忍者ブログ

長良の落陽。

シャフトカップリングの仕組みとトルク伝達の原理

シャフトカップリングは、モータ軸と負荷側の軸をつなぎ、回転力(トルク)を確実に伝えるための機械要素です。装置の中では小さな部品ですが、芯ずれ吸収や振動低減、位置決め精度の確保など、駆動性能に与える影響は非常に大きくなります。

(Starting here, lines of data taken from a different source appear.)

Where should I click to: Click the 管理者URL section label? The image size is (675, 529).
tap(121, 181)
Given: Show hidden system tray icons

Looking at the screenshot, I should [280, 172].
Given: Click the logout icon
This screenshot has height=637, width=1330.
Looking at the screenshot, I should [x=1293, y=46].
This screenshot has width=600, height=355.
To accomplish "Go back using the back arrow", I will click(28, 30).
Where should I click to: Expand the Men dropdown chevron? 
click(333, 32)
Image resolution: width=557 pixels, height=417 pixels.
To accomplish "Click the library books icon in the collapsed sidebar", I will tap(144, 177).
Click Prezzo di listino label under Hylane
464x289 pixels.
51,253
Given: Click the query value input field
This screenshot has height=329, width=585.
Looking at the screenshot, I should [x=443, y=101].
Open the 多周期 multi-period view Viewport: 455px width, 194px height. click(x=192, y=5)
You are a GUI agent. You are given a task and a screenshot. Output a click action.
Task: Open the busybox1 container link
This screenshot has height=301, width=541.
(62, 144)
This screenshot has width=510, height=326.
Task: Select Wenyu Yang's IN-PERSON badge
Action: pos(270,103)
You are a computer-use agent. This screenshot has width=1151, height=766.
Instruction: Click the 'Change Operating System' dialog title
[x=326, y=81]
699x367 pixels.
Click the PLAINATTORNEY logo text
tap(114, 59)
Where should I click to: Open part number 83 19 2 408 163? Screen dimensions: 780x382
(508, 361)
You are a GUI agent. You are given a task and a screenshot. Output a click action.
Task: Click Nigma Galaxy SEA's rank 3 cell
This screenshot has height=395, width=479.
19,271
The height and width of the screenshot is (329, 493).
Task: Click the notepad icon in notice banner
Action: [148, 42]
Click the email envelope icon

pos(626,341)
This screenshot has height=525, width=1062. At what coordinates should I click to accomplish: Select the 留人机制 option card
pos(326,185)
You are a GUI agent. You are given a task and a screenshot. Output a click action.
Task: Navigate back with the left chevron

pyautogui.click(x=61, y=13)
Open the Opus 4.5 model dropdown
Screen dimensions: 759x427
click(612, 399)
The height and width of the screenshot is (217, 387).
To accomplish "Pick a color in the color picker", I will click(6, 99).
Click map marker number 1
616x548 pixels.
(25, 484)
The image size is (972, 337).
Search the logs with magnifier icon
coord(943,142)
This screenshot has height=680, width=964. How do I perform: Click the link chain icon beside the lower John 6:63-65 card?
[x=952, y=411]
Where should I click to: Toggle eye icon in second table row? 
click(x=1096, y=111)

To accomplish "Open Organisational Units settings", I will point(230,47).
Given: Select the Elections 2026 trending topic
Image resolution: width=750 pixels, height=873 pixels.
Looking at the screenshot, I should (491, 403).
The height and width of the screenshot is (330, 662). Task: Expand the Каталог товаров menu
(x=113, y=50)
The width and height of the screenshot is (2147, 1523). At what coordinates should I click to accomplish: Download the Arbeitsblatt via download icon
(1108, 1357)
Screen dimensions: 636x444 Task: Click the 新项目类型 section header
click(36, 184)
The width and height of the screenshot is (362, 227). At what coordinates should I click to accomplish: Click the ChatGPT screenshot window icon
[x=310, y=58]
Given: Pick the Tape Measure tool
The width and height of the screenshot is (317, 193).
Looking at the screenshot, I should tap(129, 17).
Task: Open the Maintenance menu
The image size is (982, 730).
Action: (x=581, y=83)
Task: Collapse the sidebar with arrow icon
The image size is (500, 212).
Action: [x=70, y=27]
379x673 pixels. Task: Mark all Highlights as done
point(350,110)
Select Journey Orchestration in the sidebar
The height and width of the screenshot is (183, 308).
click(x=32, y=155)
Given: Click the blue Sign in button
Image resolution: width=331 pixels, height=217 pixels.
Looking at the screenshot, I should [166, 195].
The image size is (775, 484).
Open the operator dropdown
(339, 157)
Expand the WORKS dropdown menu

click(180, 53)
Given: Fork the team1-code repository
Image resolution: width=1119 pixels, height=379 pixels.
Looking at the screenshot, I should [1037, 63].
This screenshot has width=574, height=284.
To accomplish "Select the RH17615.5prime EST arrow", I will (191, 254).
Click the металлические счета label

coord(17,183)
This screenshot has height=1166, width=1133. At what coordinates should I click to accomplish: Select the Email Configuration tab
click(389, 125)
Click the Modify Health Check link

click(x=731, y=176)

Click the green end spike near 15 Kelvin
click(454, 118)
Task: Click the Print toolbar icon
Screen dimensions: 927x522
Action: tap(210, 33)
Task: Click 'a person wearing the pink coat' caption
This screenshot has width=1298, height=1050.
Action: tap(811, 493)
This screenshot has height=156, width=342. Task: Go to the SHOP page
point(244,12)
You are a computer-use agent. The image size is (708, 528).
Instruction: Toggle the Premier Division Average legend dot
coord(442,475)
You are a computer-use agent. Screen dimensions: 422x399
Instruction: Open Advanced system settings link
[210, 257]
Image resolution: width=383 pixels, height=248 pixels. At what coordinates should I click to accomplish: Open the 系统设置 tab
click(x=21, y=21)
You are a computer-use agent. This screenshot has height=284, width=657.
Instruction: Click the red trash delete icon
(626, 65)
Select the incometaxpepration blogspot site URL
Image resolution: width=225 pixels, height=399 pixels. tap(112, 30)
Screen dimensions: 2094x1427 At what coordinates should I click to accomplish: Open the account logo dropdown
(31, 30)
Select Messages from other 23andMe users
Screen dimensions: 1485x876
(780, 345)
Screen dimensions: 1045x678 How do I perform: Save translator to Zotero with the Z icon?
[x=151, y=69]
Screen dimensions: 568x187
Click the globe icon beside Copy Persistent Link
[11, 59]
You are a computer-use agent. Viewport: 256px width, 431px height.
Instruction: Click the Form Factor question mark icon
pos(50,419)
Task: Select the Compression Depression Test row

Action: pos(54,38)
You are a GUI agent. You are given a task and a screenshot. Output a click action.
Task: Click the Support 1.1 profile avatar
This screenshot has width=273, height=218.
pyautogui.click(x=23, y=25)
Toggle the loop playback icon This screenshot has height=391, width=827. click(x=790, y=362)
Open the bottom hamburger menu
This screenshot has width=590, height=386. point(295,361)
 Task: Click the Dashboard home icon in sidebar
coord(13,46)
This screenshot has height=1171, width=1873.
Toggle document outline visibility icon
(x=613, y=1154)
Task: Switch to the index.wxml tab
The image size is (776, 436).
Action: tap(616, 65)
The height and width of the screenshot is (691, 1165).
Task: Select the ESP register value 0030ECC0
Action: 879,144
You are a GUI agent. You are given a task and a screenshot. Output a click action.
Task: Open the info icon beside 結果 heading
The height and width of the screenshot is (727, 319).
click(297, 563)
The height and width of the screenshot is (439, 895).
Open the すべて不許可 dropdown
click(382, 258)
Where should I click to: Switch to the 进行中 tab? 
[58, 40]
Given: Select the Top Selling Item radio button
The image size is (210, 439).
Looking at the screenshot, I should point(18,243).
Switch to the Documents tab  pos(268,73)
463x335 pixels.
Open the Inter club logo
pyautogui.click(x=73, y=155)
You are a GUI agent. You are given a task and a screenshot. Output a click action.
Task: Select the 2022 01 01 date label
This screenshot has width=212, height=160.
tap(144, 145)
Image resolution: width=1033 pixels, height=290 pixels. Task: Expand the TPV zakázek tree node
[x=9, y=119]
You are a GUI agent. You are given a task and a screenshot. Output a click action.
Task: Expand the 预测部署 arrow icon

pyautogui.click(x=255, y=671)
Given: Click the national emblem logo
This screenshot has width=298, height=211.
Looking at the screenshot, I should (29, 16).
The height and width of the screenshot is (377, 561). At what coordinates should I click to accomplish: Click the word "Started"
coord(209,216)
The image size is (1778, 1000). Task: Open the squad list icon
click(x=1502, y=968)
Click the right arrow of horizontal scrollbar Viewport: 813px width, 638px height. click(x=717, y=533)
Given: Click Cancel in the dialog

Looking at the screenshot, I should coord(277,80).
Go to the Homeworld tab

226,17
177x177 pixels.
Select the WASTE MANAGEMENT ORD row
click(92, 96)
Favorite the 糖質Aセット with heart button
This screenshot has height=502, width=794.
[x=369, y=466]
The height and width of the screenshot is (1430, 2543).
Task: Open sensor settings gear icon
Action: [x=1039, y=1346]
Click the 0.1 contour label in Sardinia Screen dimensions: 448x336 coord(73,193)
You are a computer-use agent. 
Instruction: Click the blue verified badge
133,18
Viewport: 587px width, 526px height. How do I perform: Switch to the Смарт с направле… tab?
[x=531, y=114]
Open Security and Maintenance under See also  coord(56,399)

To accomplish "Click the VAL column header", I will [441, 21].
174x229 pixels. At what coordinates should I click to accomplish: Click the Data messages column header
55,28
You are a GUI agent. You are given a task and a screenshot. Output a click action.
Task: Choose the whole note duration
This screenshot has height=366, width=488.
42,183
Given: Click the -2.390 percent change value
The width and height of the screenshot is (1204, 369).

トラブルの多くは「トルクが伝わっているつもり」で設計してしまうことから始まるため、仕組みと原理を理解して選定・取付することが重要です。
仕組み①:2本の軸を“結合”して回転を伝える部品
基本構造
一般的には「ハブ(軸に固定する部品)+結合部(弾性体や金属ばねなど)」で構成されます。
役割
モータの回転を負荷へ伝達すると同時に、取り付け誤差や運転中の軸変位を許容し、軸受や機械への負担を減らします。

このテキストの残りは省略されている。